After the war, Smith moved to Brazil as sales representative of the Prosperity Company of New York, selling to hospitals, tanneries and garment manufacturers. This revealed a growing demand for polyester buttons. As a result, he installed the first polyester button factory in Brazil in 1957. The Brazil car and truck industry was started by President Kubicheck in Brazil after he won the 1960 election. To accompany this industry, Smith introduced his quick-drying putty, PLASKIT, for car repairs, body work and foundries. While in Brazil, he recovered fully from a poisonous snake bite while installing a 10 KVA turbine generating plant on his property, replacing sodium propane lights and using their 10-acre lake with a 25-ft. head at the dam to operate the turbine.
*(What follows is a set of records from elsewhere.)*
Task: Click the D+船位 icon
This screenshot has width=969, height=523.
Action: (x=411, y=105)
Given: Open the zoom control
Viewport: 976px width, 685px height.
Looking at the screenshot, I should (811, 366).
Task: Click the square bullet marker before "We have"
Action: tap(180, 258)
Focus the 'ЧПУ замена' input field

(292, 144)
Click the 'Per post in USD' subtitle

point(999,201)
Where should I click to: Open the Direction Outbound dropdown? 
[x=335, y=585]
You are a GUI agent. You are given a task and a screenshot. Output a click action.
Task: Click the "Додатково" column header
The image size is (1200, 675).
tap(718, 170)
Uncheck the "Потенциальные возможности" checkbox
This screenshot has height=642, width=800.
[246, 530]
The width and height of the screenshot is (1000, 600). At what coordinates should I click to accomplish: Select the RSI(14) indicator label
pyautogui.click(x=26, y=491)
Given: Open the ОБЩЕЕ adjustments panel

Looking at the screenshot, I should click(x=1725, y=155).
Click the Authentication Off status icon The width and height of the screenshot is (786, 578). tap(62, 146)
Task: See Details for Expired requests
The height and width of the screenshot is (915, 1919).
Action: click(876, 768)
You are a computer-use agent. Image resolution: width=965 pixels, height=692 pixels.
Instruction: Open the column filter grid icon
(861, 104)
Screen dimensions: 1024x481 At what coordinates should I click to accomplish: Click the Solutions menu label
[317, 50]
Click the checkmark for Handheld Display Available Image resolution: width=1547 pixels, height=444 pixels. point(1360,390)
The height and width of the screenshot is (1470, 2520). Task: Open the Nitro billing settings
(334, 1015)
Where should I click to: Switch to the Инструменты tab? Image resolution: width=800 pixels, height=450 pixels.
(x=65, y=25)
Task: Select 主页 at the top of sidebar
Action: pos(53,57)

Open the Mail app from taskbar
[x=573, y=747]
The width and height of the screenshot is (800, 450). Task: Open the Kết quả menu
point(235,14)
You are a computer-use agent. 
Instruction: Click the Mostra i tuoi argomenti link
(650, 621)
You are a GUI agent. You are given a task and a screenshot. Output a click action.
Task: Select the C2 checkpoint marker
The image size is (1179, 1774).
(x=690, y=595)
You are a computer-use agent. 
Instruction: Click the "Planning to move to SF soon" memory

After closing down his button factory in 1987 due to Brazil’s uncontrolled inflation of 20 percent per month, Smith settled in Gainesville, Georgia. With forestry personnel from the University of Tennessee and land owners in Kentucky, Maryland and Missouri, Smith organized the American Paulownia Association. The association peaked with 350 members interested in planting paulownia tree seedlings. He organized and operated the greenhouse seedlings operation, producing and selling thousands in 23 states, British Columbia and West Germany. He contributed 4,000 man-hours of labor in running this greenhouse, which received only limited funding by the Georgia Forestry Commission. Restricted by glaucoma visual problems, Smith is no longer active in the Paulownia Project, but still handles occasional inquiries about Paulownia trees.

Smith resides in Loveland, Colorado.